ガレとジャポニズム

080406galle1.jpg080406galle01.jpgサントリー美術館に、ガレとジャポニズムを見に行きました。
先日のロートレック展に続き、二度目のサントリー美術館。

ロートレック展では赤や青の内装が華やかでしたが、今回は黒でシックにまとめられた中に陳列されたガラスケースが、それだけでも美しく、静謐な美しさを感じました。

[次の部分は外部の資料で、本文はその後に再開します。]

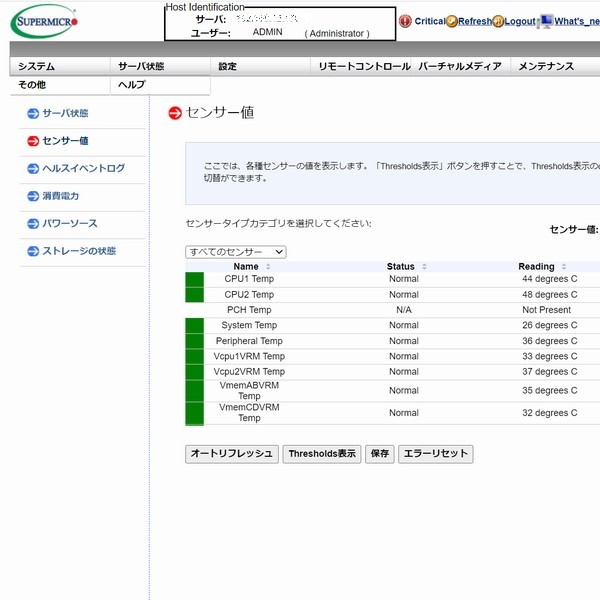Open the What's new monitor icon

pos(546,20)
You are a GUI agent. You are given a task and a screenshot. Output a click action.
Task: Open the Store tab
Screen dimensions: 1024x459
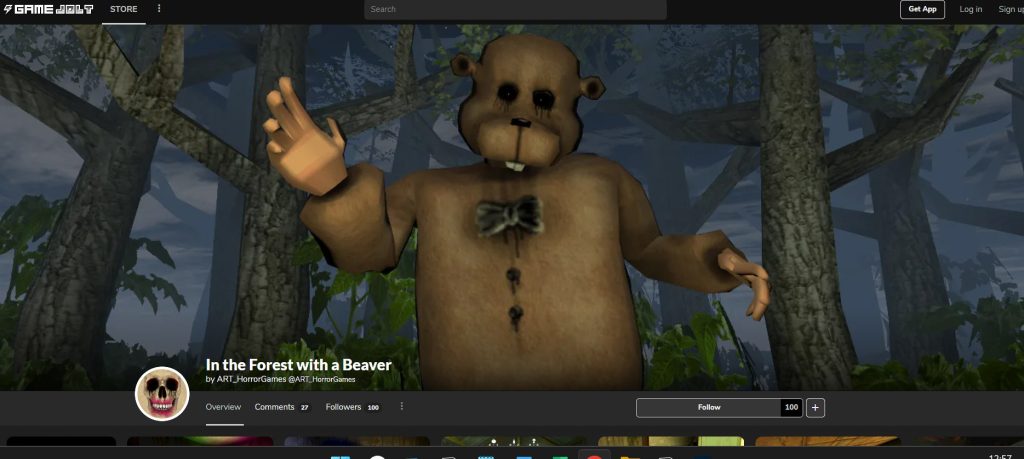pyautogui.click(x=124, y=9)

ガレの展示と言えば、実はもうわたしは何度も脚を運んで、彼の「間違ってナンシーに生まれてしまった日本人」と言われる所以なども、もうすっかり身に染み付いているのですが、今回の展示の素敵なところは、今までガレが日本のモチーフに大きな影響を受けているとはされていながらも
「いったいどれに?」
と言う疑問を、全部解決しながら鑑賞できるという点です。

今回の発見は、ガレのモチーフに蜻蛉が多いと言うこと。
「カゲロウ?」
と読んでしまいました。トンボでした。

カゲロウも出てきて、蜉蝣だよーと、笑われましたが、今変換してみて、カゲロウは、蜻蛉と書く・・・書くじゃん!!

ありえない!トンボとカゲロウが同じ漢字だなんて!

知ってます?古代のトンボは人間より大きかったんですよ。上野の科学博物館で模型見るとぶっ飛びますよ。目玉がでかくて、超怖いですよ。

それと、あの弱弱しいカゲロウが、同じ漢字だなんて〜〜〜!!

てか、間違って無いじゃん、わたし!!    


            


080406galle2.jpg実はこの展示、ものすごく混んでいると聞いていて、戦々恐々としながら出かけたんですが、午後2時ごろ到着しても、それほどストレスを感じることなく鑑賞できました。

この日4月6日(日)はいろんな展示の最終日だったので、(上野のルーブル展とか。→わたしは行きませんでした。チャイナペイントをやっていた頃は、嫌と言うほど見たので)みんなそっちに流れたのかな。
わたしが先週見に行ったカバコフやその前の週の永井荷風も、みんなこの日が最終日でした。

うー。どうか重ねないで欲しい!って、早めに行けばいいのでしょうが。見たいものが多すぎて、会期終了の近いものを優先すると、どうしてもギリギリになってしまうのですよ。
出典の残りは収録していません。